*** Opening of SOURCE MATERIAL ***

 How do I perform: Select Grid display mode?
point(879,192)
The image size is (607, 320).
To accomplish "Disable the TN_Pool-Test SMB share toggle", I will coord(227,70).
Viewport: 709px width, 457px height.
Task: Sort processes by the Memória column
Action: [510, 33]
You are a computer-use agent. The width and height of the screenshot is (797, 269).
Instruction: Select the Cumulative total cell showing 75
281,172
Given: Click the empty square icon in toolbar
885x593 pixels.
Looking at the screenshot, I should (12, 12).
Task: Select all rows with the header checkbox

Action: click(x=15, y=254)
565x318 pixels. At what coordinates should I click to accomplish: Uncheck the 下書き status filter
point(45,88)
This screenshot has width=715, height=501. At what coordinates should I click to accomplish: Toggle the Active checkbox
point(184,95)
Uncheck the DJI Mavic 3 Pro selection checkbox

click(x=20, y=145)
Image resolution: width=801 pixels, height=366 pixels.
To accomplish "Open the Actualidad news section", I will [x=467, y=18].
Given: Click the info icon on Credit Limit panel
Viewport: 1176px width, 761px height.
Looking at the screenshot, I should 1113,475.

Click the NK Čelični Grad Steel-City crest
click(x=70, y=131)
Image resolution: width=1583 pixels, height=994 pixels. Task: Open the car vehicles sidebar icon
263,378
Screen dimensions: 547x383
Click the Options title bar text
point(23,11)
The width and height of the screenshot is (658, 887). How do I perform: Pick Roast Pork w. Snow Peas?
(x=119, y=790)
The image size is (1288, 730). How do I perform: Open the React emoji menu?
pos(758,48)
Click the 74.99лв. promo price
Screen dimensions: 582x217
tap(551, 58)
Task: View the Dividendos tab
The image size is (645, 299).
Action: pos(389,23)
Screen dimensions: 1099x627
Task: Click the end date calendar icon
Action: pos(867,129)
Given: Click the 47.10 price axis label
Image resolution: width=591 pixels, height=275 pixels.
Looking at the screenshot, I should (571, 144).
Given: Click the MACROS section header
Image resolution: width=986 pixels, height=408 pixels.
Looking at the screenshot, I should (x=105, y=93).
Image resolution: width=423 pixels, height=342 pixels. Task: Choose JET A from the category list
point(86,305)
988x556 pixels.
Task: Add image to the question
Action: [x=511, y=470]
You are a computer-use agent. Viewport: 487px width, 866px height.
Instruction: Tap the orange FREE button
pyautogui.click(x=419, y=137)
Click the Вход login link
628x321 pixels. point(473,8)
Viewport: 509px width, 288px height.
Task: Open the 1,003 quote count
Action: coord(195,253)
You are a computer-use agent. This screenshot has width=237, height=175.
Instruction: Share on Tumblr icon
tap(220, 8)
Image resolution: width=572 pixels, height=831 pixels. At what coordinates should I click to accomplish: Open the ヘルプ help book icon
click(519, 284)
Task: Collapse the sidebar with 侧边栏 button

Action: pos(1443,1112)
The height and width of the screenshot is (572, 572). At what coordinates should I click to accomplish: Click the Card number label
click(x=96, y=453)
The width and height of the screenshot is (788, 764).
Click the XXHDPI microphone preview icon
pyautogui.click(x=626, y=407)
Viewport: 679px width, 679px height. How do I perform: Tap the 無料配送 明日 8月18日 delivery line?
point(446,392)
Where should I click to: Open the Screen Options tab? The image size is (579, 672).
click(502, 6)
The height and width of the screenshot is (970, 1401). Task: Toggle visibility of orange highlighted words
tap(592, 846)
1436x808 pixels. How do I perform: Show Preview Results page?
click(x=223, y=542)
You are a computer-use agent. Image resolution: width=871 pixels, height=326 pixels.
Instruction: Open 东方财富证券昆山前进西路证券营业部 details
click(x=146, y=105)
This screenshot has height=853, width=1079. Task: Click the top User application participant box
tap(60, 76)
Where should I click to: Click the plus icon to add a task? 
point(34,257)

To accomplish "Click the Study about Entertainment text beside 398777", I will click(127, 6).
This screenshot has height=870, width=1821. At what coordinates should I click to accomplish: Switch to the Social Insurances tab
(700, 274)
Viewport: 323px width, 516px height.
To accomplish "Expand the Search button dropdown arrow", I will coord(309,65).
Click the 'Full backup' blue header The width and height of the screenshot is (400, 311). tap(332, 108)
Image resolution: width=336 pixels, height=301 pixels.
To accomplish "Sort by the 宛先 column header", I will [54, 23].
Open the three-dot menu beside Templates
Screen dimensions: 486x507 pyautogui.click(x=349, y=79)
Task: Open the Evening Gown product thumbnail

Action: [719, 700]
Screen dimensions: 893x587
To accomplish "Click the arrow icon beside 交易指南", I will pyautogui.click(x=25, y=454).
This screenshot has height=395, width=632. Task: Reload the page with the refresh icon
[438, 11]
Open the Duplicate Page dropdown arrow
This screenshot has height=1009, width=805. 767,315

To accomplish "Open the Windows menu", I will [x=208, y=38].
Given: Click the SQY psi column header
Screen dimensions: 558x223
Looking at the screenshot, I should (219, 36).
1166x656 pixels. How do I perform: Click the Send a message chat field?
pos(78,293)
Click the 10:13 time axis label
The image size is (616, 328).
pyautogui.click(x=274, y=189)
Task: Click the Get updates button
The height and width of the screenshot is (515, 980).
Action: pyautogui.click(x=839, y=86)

*** Close of SOURCE MATERIAL ***

**WORK REQUEST**.
Lines in the records above that carry the word "computer" are to be located and copied.

**EXERCISE RESULT**.
You are a computer-use agent. The width and height of the screenshot is (797, 269).
You are a computer-use agent. Viewport: 487px width, 866px height.
You are a computer-use agent. This screenshot has width=237, height=175.
You are a computer-use agent. Image resolution: width=871 pixels, height=326 pixels.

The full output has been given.